◆ DATASET EXTRACT:
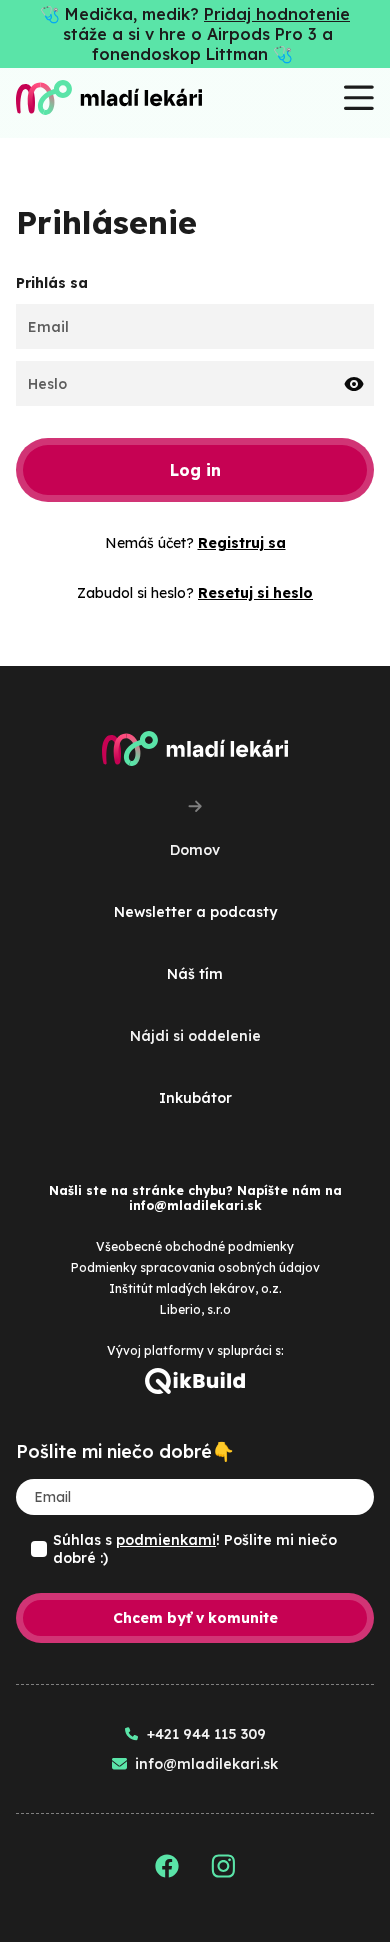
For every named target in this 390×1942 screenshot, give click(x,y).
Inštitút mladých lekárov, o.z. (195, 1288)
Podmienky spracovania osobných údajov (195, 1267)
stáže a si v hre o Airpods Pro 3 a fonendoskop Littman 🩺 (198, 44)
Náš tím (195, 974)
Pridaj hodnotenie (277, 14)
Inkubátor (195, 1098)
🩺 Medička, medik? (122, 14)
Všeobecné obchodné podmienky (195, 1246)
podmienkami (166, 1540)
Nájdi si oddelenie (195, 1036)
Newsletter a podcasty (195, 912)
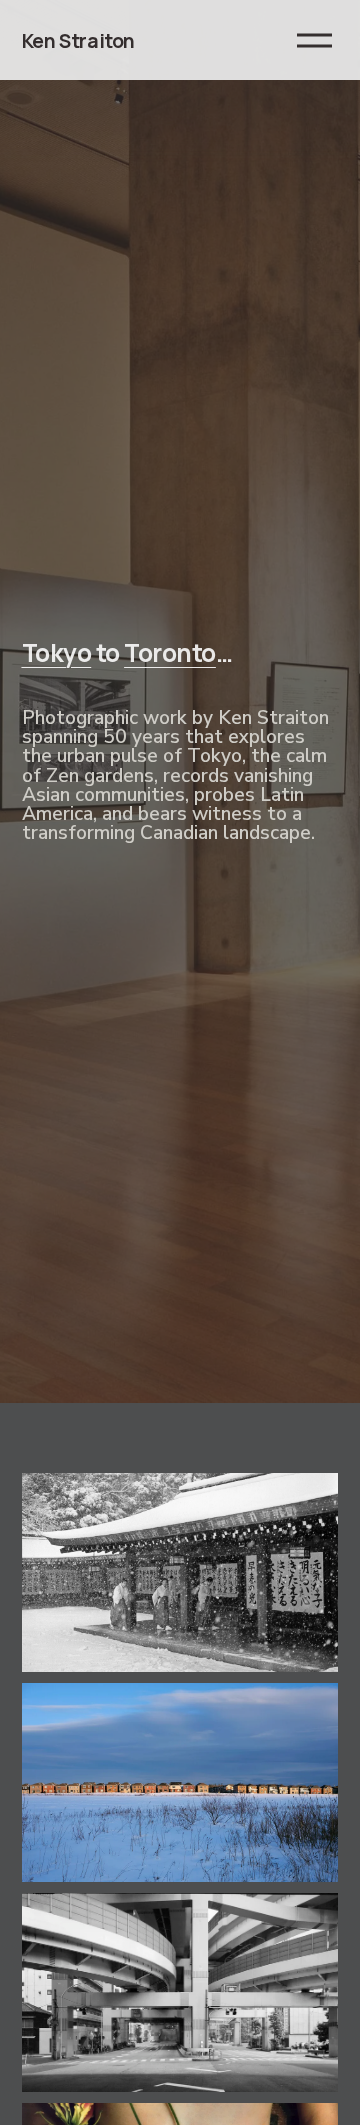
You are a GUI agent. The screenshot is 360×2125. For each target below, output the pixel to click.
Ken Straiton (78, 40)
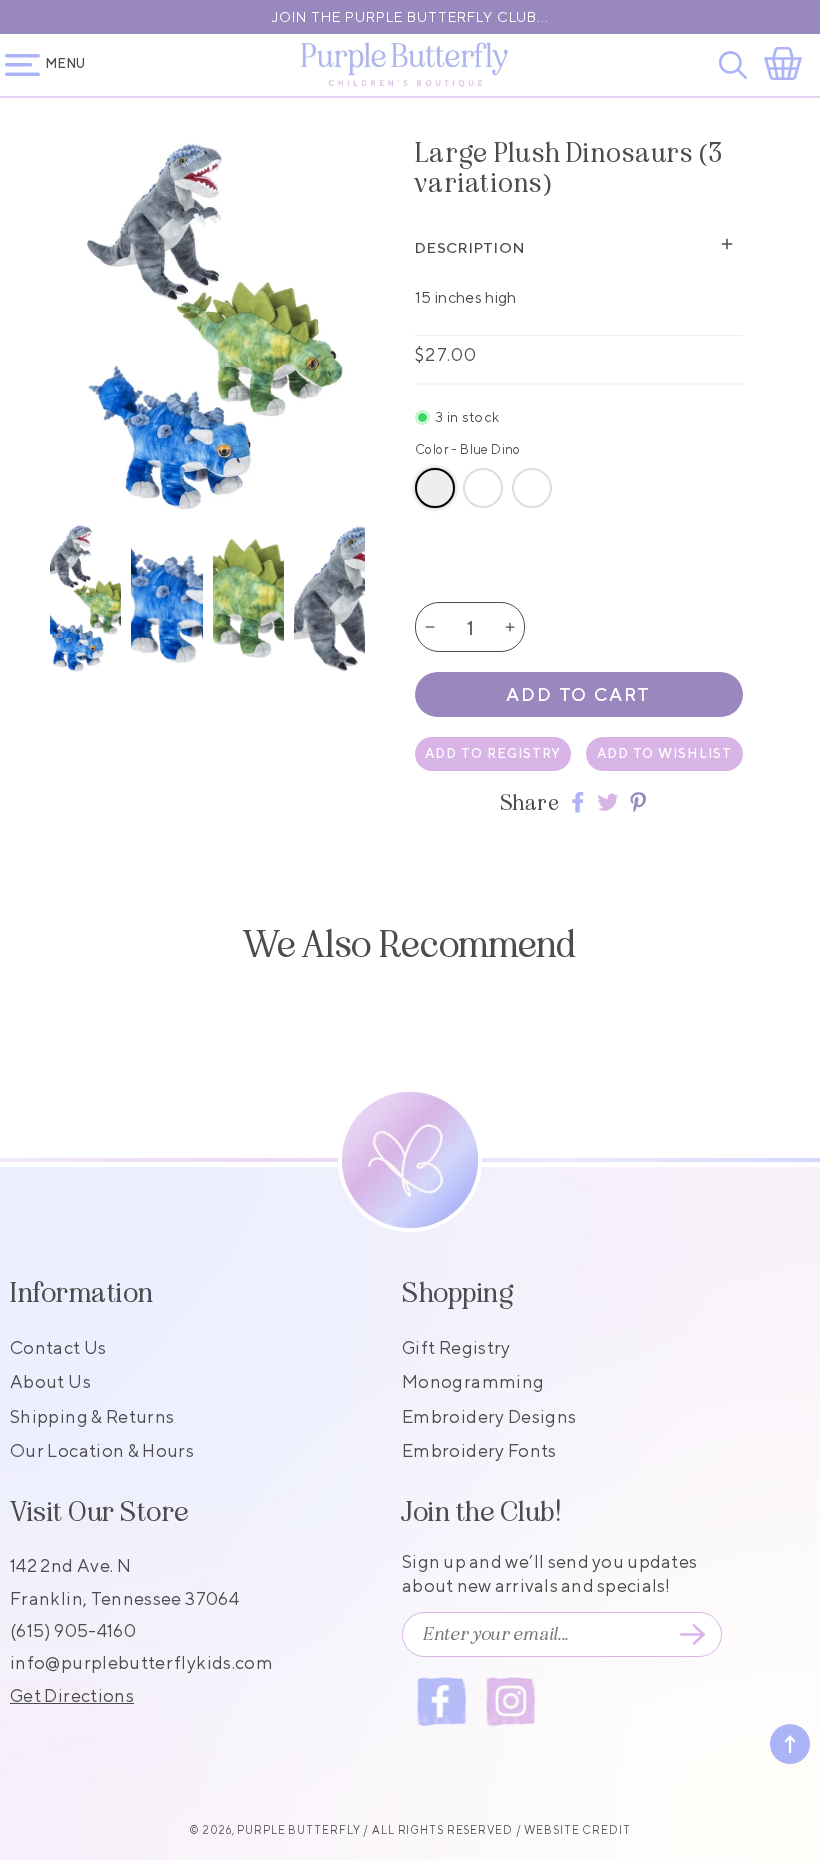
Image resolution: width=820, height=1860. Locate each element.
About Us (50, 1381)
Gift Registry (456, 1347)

◆ TASK TO COMPLETE: Nothing but the lines from the one containing "Pridaj hodnotenie (277, 14)" through the end of the entries is to be retyped, exactly as written and without pictures.

◆ SOLUTION:
Pridaj hodnotenie (277, 14)
Inkubátor (195, 1098)
🩺 Medička, medik? (122, 14)
Všeobecné obchodné podmienky (195, 1246)
podmienkami (166, 1540)
Nájdi si oddelenie (195, 1036)
Newsletter a podcasty (195, 912)
You are a GUI agent. The screenshot is 360×2125. For each target below, output the pixel to click.
Ken Straiton (78, 40)
Image resolution: width=820, height=1860. Locate each element.
About Us (50, 1381)
Gift Registry (456, 1347)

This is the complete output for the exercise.